Arbeitsauftrag A: Fassen Sie den Redeausschnitt in zwei Sätzen zusammen.
Arbeitsauftrag B: Schreiben Sie aus dem Redeausschnitt die Passage von „(Gerold Otten [AfD]: Sie“ bis einschließlich „der CDU/CSU: Doch!)“ wortgetreu ab.
Arbeitsauftrag C: Nennen Sie alle Personen, die im Redeausschnitt mit Namen genannt werden.
+++ Textausschnitt
Dass wir diese Interessen unserer Soldatinnen und Soldaten immer auch im Blick haben und hatten, ist auch das Verdienst der Wehrbeauftragten, insbesondere des jetzigen Wehrbeauftragten, Herrn Dr. Bartels, dem ich bei dieser Gelegenheit noch einmal ganz herzlich auch im Namen der Soldatinnen und Soldaten für seine Arbeit und seinen Einsatz danken möchte. Gleichzeitig möchte ich Frau Kollegin Högl – ich sehe sie hier – als seiner Nachfolgerin auch alles Gute im Namen der Soldatinnen und Soldaten und eine gute Hand für unsere Zusammenarbeit wünschen.

(Gerold Otten [AfD]: Sie ist nicht hier! Wo ist sie denn? Drei Mandate hier heute, und die zukünftige Wehrbeauftragte ist nicht hier! – Gegenruf der CDU/CSU: Doch!)

Herzlichen Dank.
++++++
+++ Verfügbare Daten
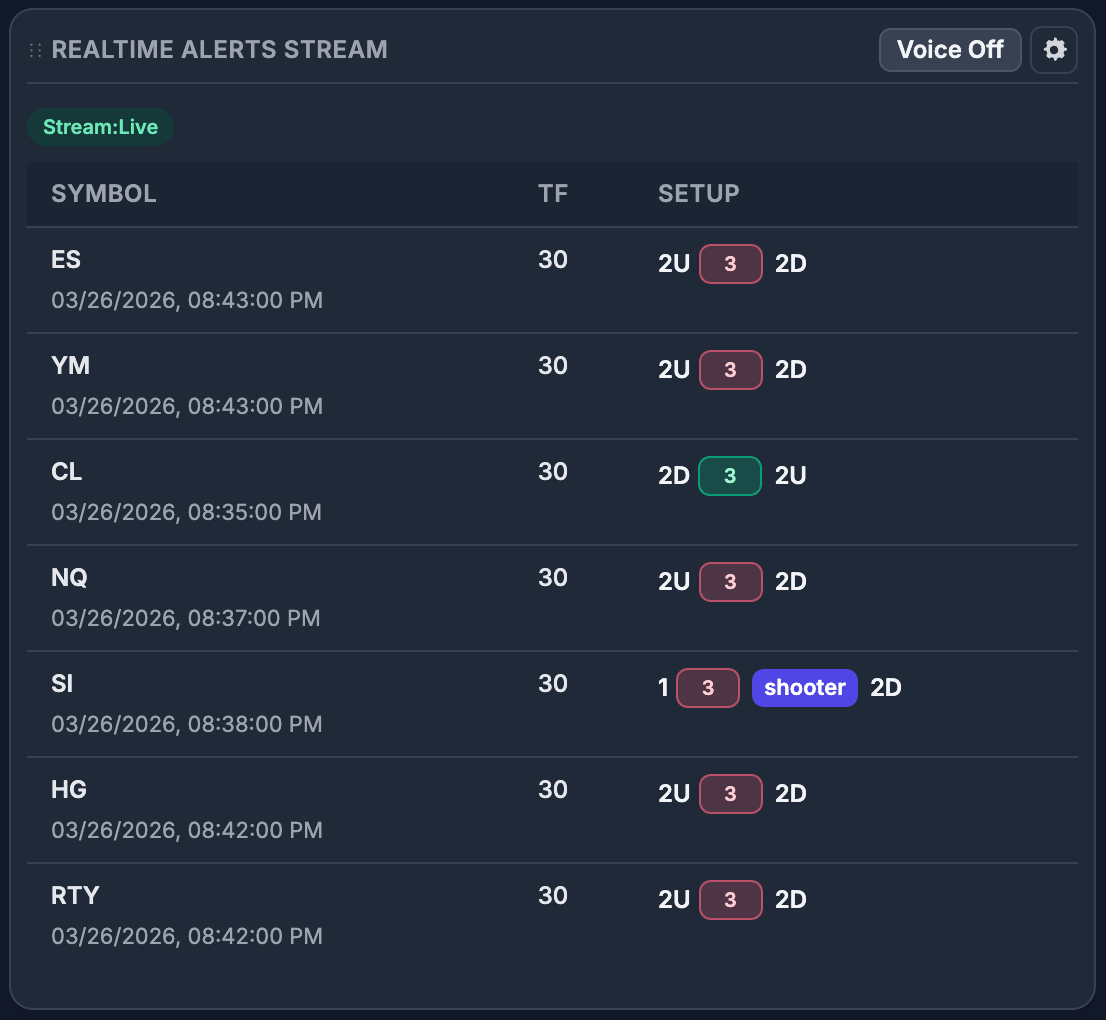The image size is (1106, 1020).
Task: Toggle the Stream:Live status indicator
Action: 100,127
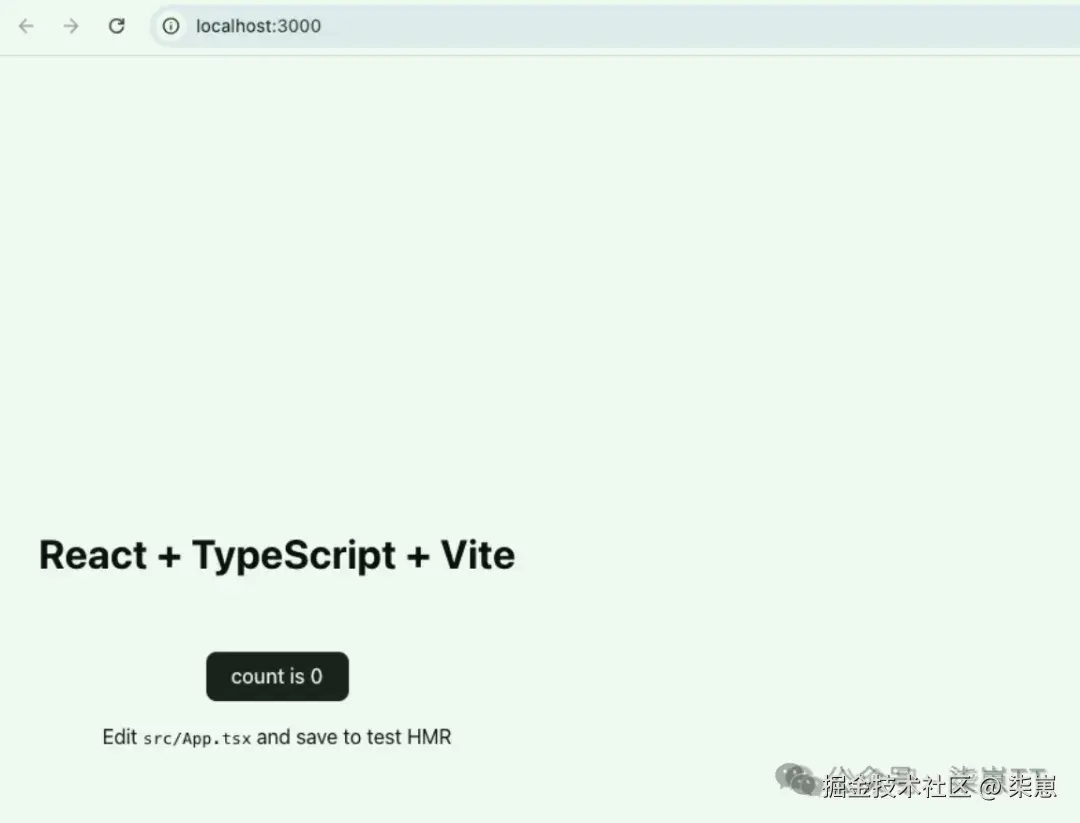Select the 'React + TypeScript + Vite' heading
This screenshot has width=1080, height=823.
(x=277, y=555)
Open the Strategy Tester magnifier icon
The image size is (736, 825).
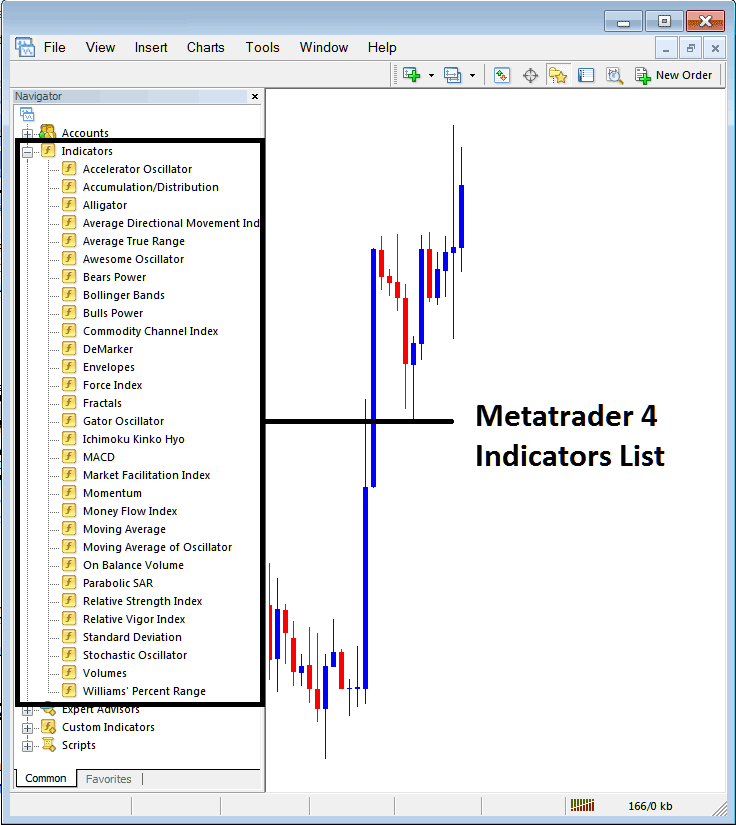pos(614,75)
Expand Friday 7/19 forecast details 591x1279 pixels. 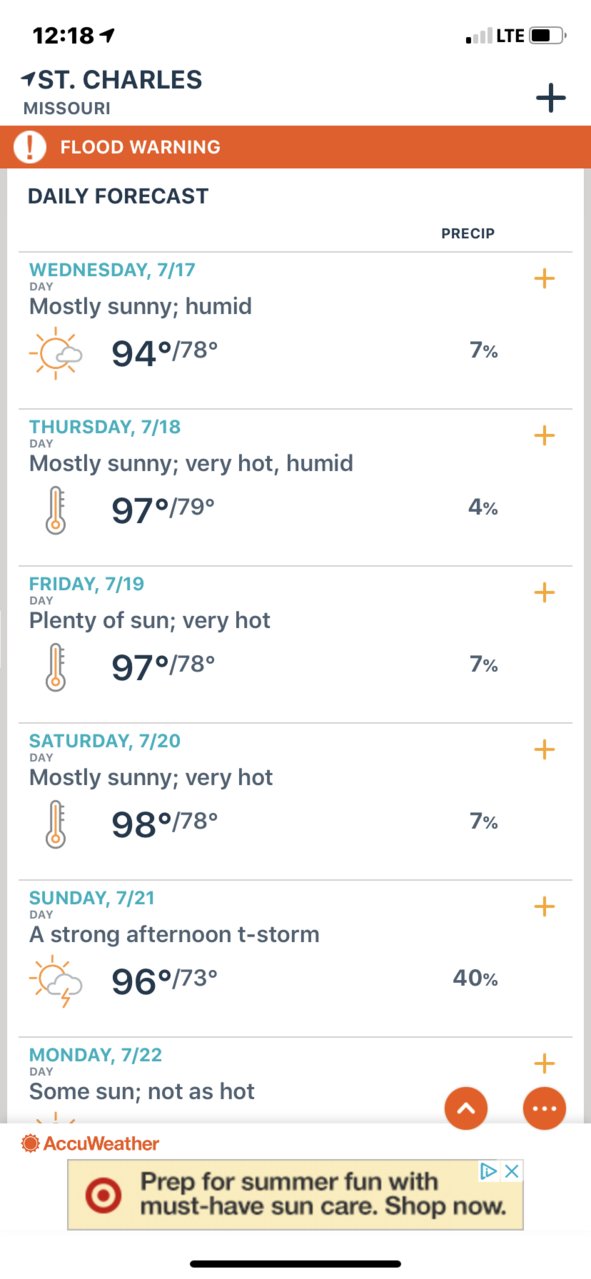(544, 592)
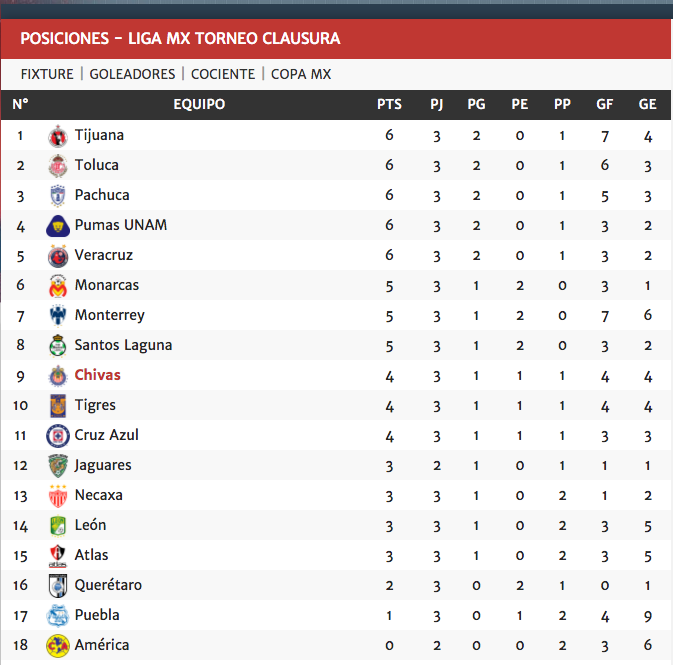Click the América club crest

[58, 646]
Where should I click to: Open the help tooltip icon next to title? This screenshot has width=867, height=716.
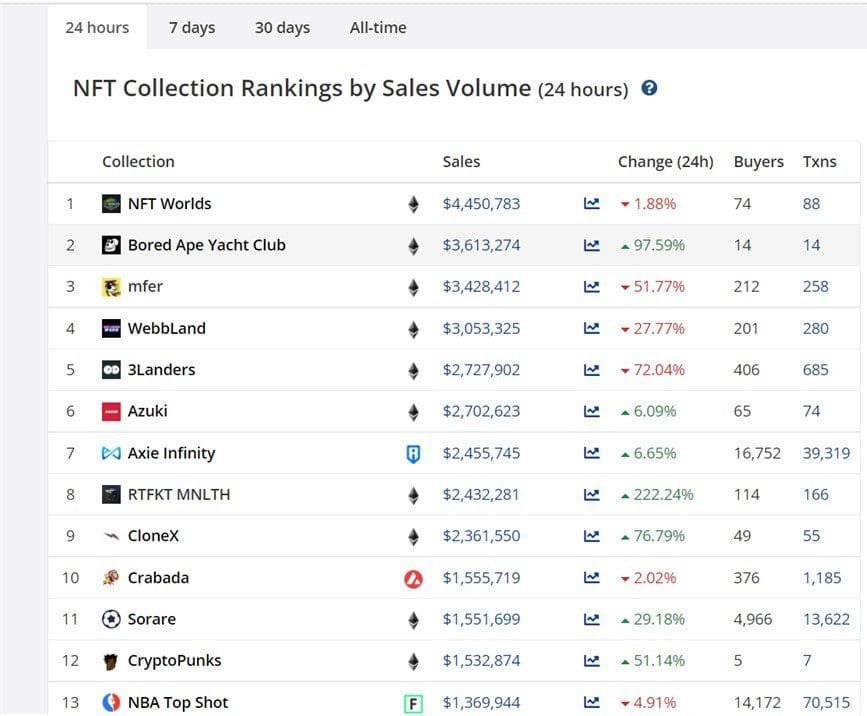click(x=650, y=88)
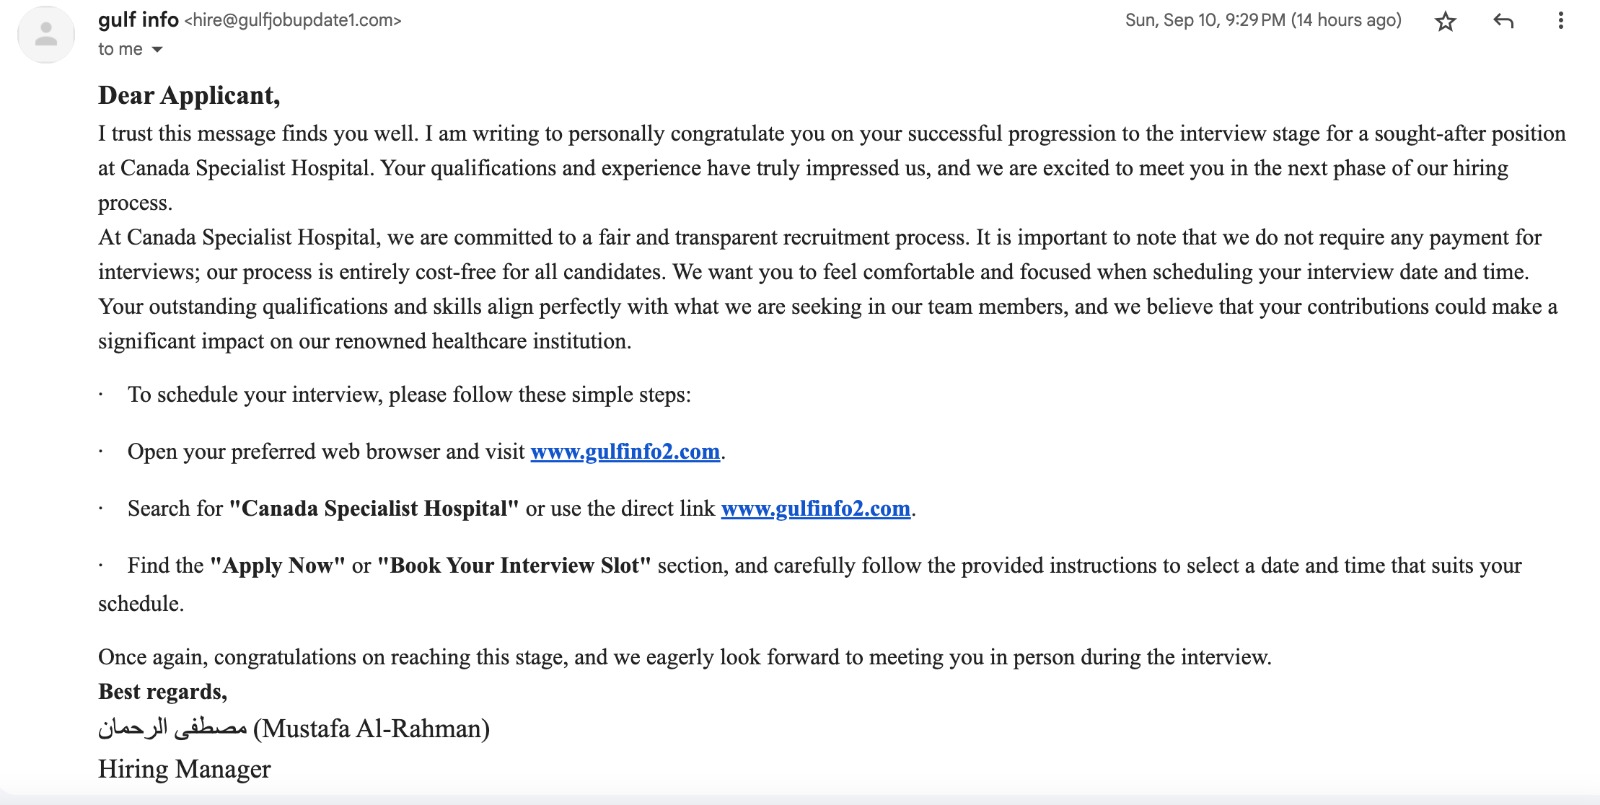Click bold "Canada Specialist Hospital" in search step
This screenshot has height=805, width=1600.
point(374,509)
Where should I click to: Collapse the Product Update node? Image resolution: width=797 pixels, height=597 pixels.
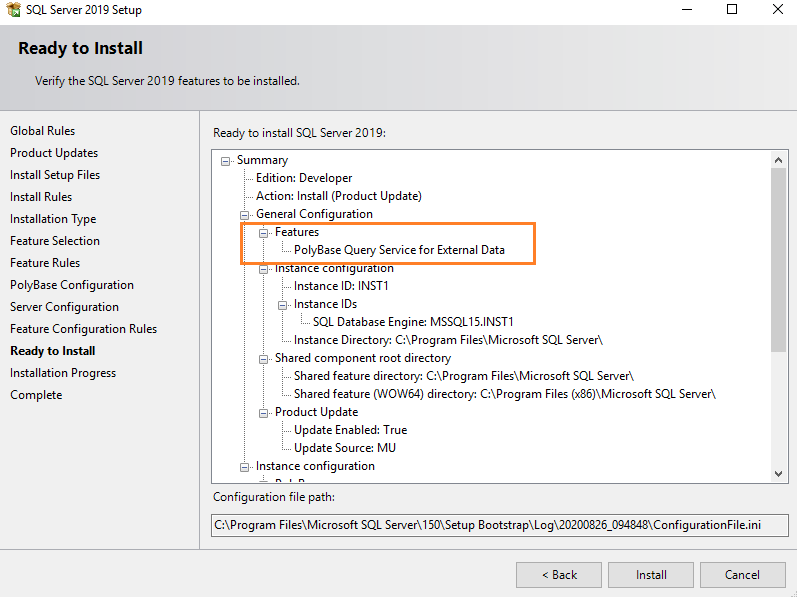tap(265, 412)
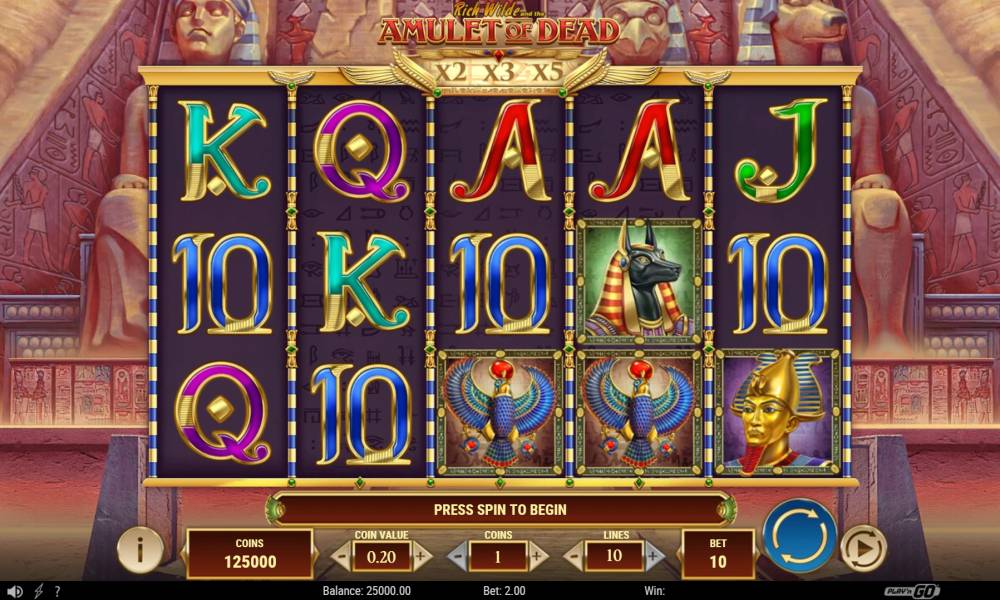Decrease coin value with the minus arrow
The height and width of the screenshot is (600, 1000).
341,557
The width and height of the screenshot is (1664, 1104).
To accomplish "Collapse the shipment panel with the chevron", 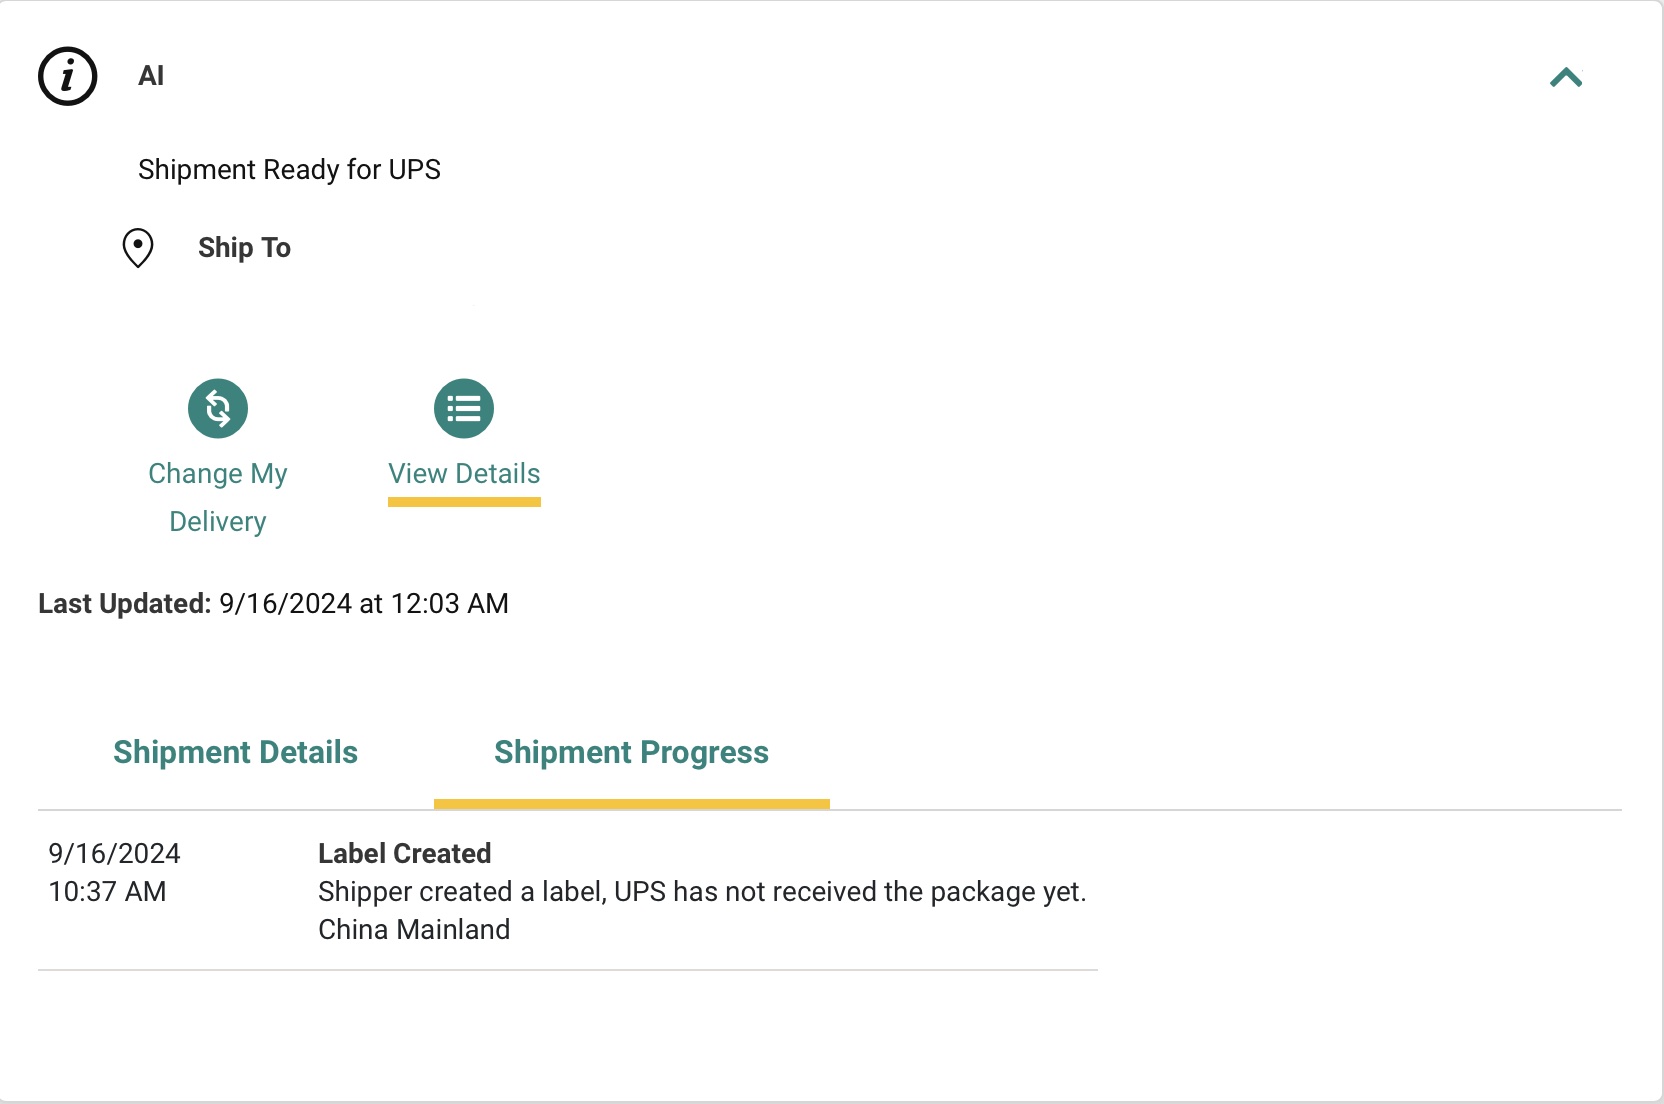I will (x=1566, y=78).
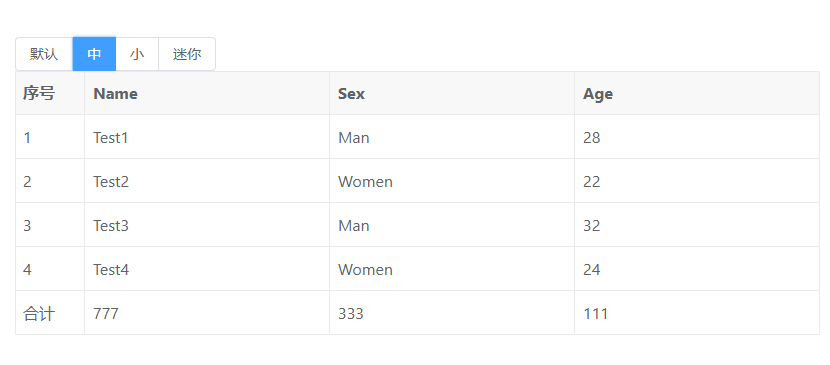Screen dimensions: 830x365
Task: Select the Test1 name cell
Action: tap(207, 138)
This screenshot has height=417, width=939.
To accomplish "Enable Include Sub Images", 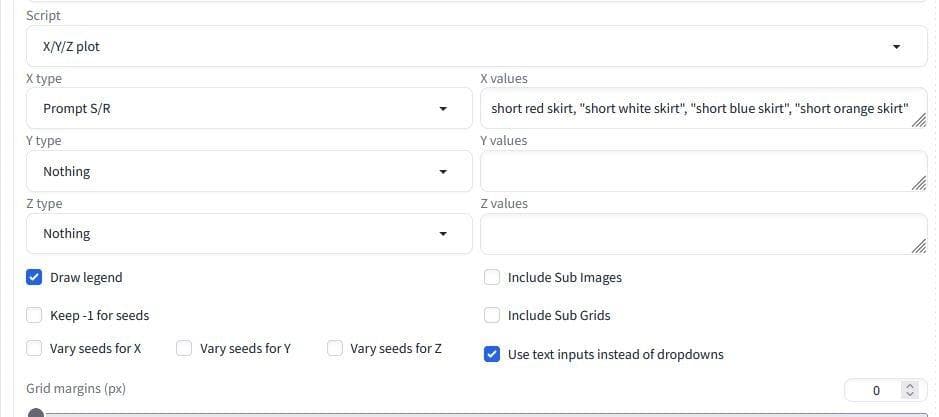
++++++
Ihre Antwort A: Im Redeausschnitt wird dem Wehrbeauftragten Dr. Bartels im Namen der Soldatinnen und Soldaten für seine Arbeit und seinen Einsatz gedankt, und seiner Nachfolgerin Högl wird alles Gute gewünscht. Gerold Otten von der AfD ruft dazwischen, die zukünftige Wehrbeauftragte sei nicht hier, woraufhin aus der CDU/CSU mit „Doch!“ widersprochen wird.

Ihre Antwort B:
(Gerold Otten [AfD]: Sie ist nicht hier! Wo ist sie denn? Drei Mandate hier heute, und die zukünftige Wehrbeauftragte ist nicht hier! – Gegenruf der CDU/CSU: Doch!)

Ihre Antwort C: Herr Dr. Bartels, Frau Högl, Gerold Otten